Catatan sejarah mengatakan, penyebaran Islam di mulai dari Makkah sebelum Nabi Muhammad hijrah ke Madinah. Kondisi masyarakat Makkah pada saat itu didominasi oleh para kapitalis, mereka menolak agama yang dibawakan oleh Muhammad dengan alasan karena melihat ajaran yang ditawarkan, berupa ajaran egaliterian. Konflik yang timbul antara kelompok elit Makkah dengan Nabi, pada dasarnya bukan seperti yang kita pahami selama ini, yaitu berupa persoalan mengenai keyakinan yang diwariskan oleh nenek moyang mereka. Penolakan mereka terhadap ajaran nabi Muhammad didasarkan atas rasa ketakutan yang memberikan konsekuensi sosial ekonomi mereka, karena ajaran Nabi Muhammad berusaha melawan berbagai bentuk dominasi, eksploitasi maupun perbudakan. (Muhibin, 2008).

Upaya-upaya yang telah dilakukan Nabi, seperti penghapusan sekat antar qabilah dengan cara nikah silang antar qabilah merupakan langkah tegas dalam menghapus kelas sosial. Dalam kacamata Marxis, langkah ini menjadi salah satu langkah revolusioner sebagaimana dipahami dalam dialektika historis dan menjadikan Nabi dipandang sebagai sosok yang memiliki sikap revolusioner.
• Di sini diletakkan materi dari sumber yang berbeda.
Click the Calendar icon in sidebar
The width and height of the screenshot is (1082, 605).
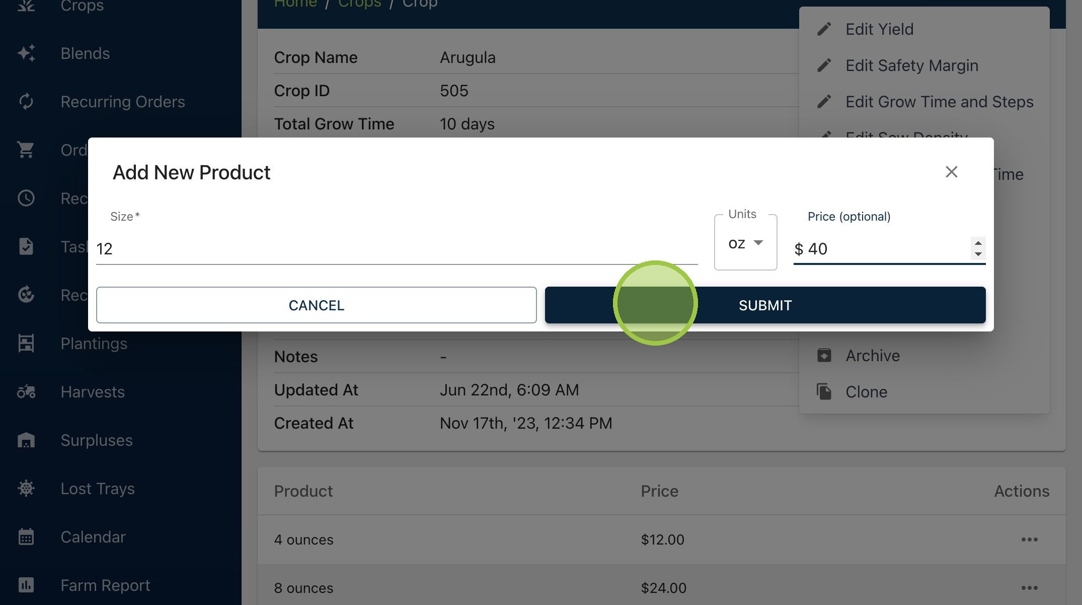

Nabi Muhammad Saw. hadir ditengah-tengah masyarakat bukan semata untuk menyebarkan ajaran agar taat kepada Tuhan, melainkan juga memobilisasi dan memimpin masyarakat untuk melawan ketimpangan dan ketidakadilan sosial. Dalam masyarakat kapitalistik, Nabi bersama sahabatnya berupaya untuk terus berjuang melawan serta menyuarakan kesetaraan dan keadilan.

Sosialisme yang digagas oleh Karl Marx berusaha untuk menghapus stratifikasi sosial dan mengangkat derajat masyarakat bawah yang tertindas serta membangun masyarakat egaliter di tengah maraknya eksploitasi kapitalisme. Sosialisme mencoba menghilangkan status sosial yang selama ini bersemayam di tengah-tengah masyarakat yang hanya berpihak kepada kaum borjuis serta menindas kaum proletar.

Kehadiran Karl Marx, di satu sisi memberikan angin segar kepada kaum proletar yang tertindas dan termarginalkan, serta di sisi lain memberikan kabar buruk dan menjadi ancaman bagi para kapitalis atas kemapanan mereka. Hingga saat ini, ajaran sosialisme yang dibawakan oleh Marx masih relevan, guna menebas rumput kapitalis yang masih memiliki akar dan belum tercerabut.

Sosialisme yang digagas Marx dengan Teori Masyarakat Tanpa Kelas ini, sebenarnya tidak memiliki perbedaan yang begitu kentara dengan ajaran yang dibawakan Nabi Muhammad Saw. Hasan Hanafi memberikan pengertian mengenai masyarakat tanpa kelas atau egaliter, yaitu kondisi kehidupan masyarakat yang menempatkan anggota warganya dalam posisi yang setara, tidak ada yang kuat, superior dan inferior, tertindas maupun menindas. (Hanafi, tth).

Kehadiran sosok Muhammad dan Marx merupakan suatu anugerah bagi masyarakat kaum bawah, begitu pula bagi pengikut-pengikutnya. Karena, keduanya sama-sama memperjuangkan kesetaraan kelas dan menyuarakan keadilan. Dalam Islam sendiri, tingkat derajat seseorang tidak diukur menggunakan nominal harta maupun tingginya stratifikasi sosial,  melainkan dengan tingkat keimanan yang menjadi barometer derajat seseorang di hadapan Tuhan.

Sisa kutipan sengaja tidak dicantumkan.